This morning, like most mornings now, I checked my phone/tablet before rolling out of bed. Is it snowing or raining enough to affect my run? Any emails requiring my immediate attention? What kind of mouthwash is Twitter gargling right now? Oh Twitter, how you constantly surprise me with the flavor of your early morning tweets. One morning I might be read a Smashing Magazine article followed by a Business Insider article followed by a Laughing Squid post. The next morning I might just skip over to Feedly.
But not today. Nope. Today, via Twitter, I stumbled across an NY Times Op-Ed piece by Sherry Turkle, The Documented Life, and was sufficiently distracted that I braved reading the comments. As you can imagine, as a life-long documenter of life, especially mine, I found most of the comments ridiculous.
I like living in a “culture of documentation”, even if that means I have to accommodate the pervasiveness of selfies and an insufferable amount of cat, dog, and baby photos. It’s true, documenting anything can disrupt “the experience”, which is exactly what Turkle writes –
“A selfie, like any photograph, interrupts experience to mark the moment. In this, it shares something with all the other ways we break up our day, when we text during class, in meetings, at the theater, at dinners with friends…. When you get accustomed to a life of stops and starts, you get less accustomed to reflecting on where you are and what you are thinking…. We don’t experience interruptions as disruptions anymore.”
I get it. I mean, if the groundwork for your perspective of time and continuity and impropriety was forged and emerged during a time when information was parsed through traditional, discrete, and time-dependent “socially” constructed experiences, of course you’d be more prone to interpreting interruptions as a disruption.

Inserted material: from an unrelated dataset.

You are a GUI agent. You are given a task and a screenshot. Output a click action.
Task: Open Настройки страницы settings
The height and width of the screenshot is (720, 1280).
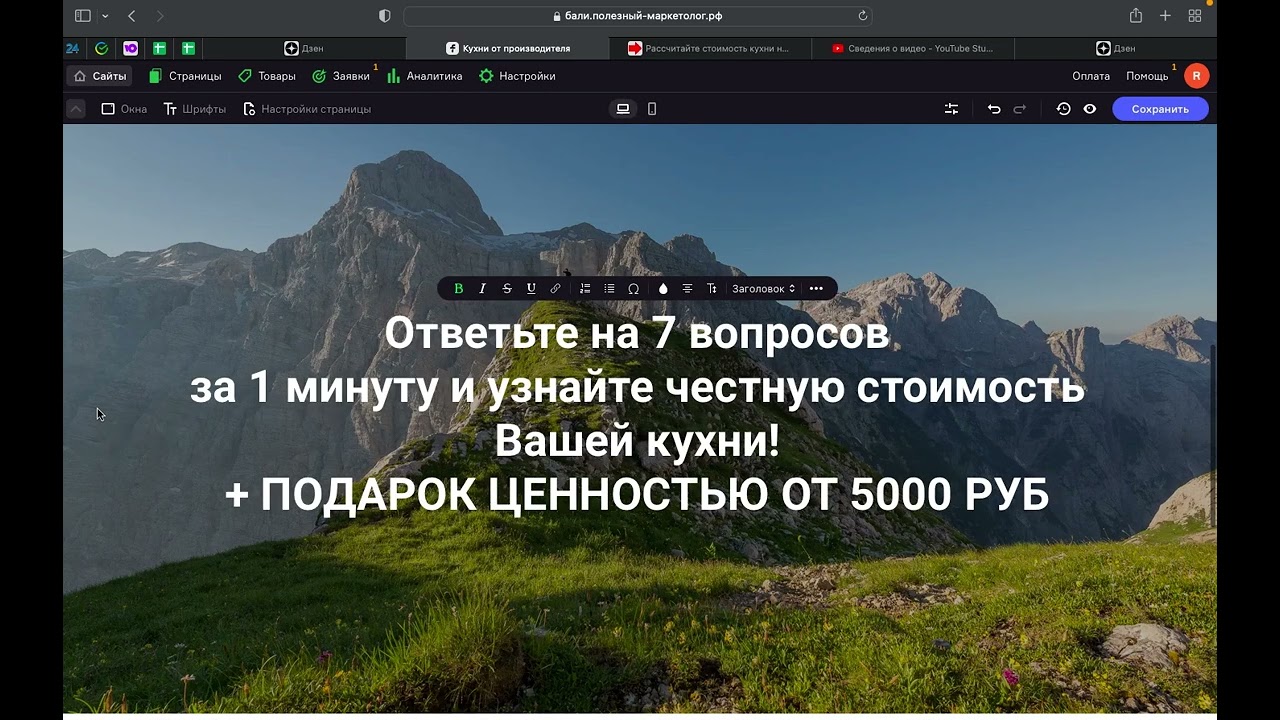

However, if your perspective is less dependent on the flow of “time-dependent” continuity of experience, validated by traditional “social constructs”, then not every interruption IS a disruption.
I guess my problem with the commenters and the author is that yes, it’s true that a culture of documentation can interrupt one traditional perspective of life, yet nobody bothered digging into the idea that our culture of documentation permits another kind of perspective too, the kind where we are increasingly likely to simultaneously look forwards and backwards and reflect upon where we are.
But hey, as Turkle writes, “it’s not too late to reclaim our composure.” We just have to pimp Google Glass and make it affordable for every person on the planet.